Address
- 1600 Mills Avenue North Muskegon, Muskegon County, Michigan, 49445 United States

District information
- Grades: PreKindergarten–12
- Superintendent: Curt Babcock
- Schools: 3
- Budget: $14,457,000 2022-2023 expenditures
- NCES District ID: 2625800

Students and staff
- Students: 923 (2024-2025)
- Teachers: 58.94 (on an FTE basis) (2024-2025)
- Staff: 105.04 FTE (2024-2025)
- Student–teacher ratio: 15.66 (2024-2025)

Other information
- Website: www.nmps.net

= North Muskegon Public Schools =

School district

North Muskegon Public Schools is a public school district in West Michigan. It serves North Muskegon. It is a constituent of the Muskegon Area Intermediate School District in Muskegon County.
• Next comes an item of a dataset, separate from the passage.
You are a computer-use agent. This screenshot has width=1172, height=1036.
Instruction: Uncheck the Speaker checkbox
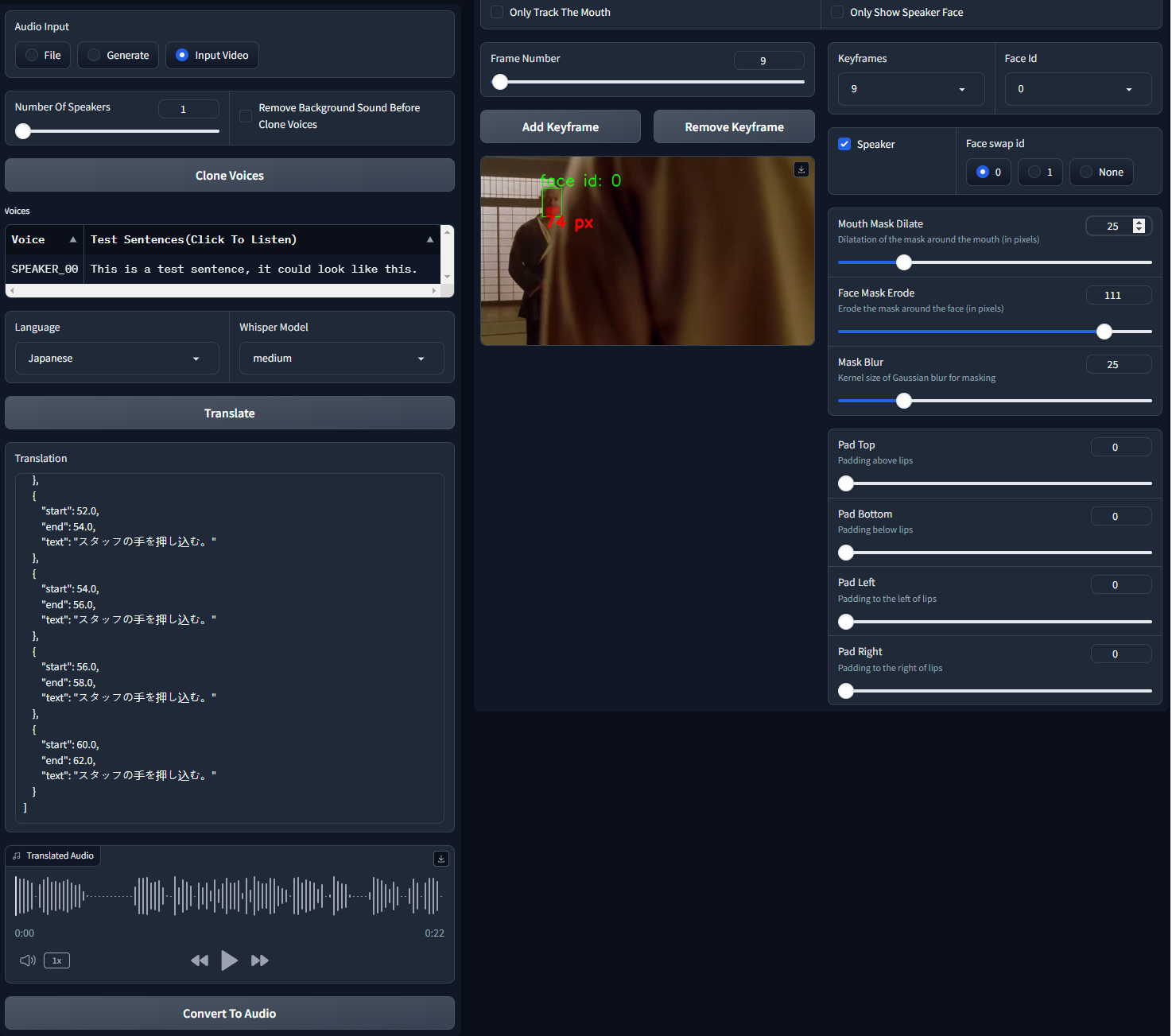tap(844, 144)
In 2010, North Muskegon High School was noted as the top performing public school in the State of Michigan by the state Department of Education.

==History==
North Muskegon High School was built in 1935 and was known as the Frank E. McKee School. An elementary school addition was built in 1950. The high school gymnasium, known as the "Old Barn," due to its distinctive wood beams, was built around 1957. Several additions and renovations were built in 1998.

==Schools==
The district's elementary school, middle school, and high school are all situated in one building located at 1600 Mills in North Muskegon.